> **Recorded data**:
==============================
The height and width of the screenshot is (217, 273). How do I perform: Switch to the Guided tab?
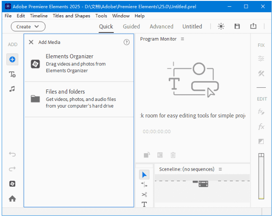131,26
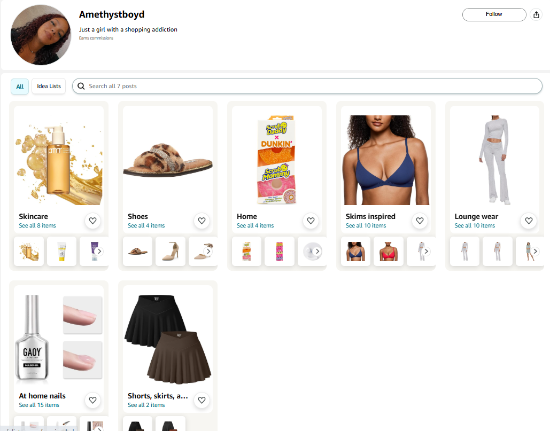
Task: Click the Search all 7 posts field
Action: coord(307,86)
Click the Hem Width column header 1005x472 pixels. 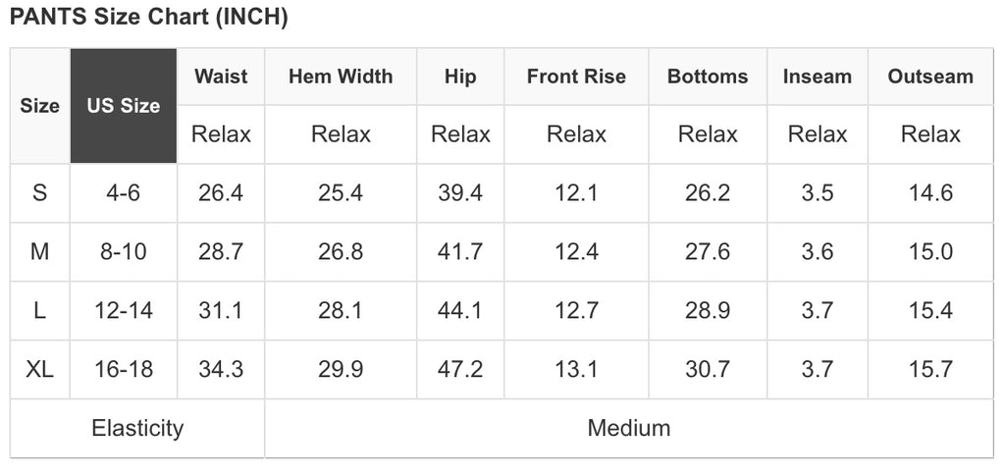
==============================
> **Task prompt**: Omit every picture while transcribing the records above exactly.

> **Reply to the task**:
The height and width of the screenshot is (217, 273). How do I perform: Switch to the Guided tab?
131,26
Task: Click the Search all 7 posts field
Action: coord(307,86)
Click the Hem Width column header 1005x472 pixels. 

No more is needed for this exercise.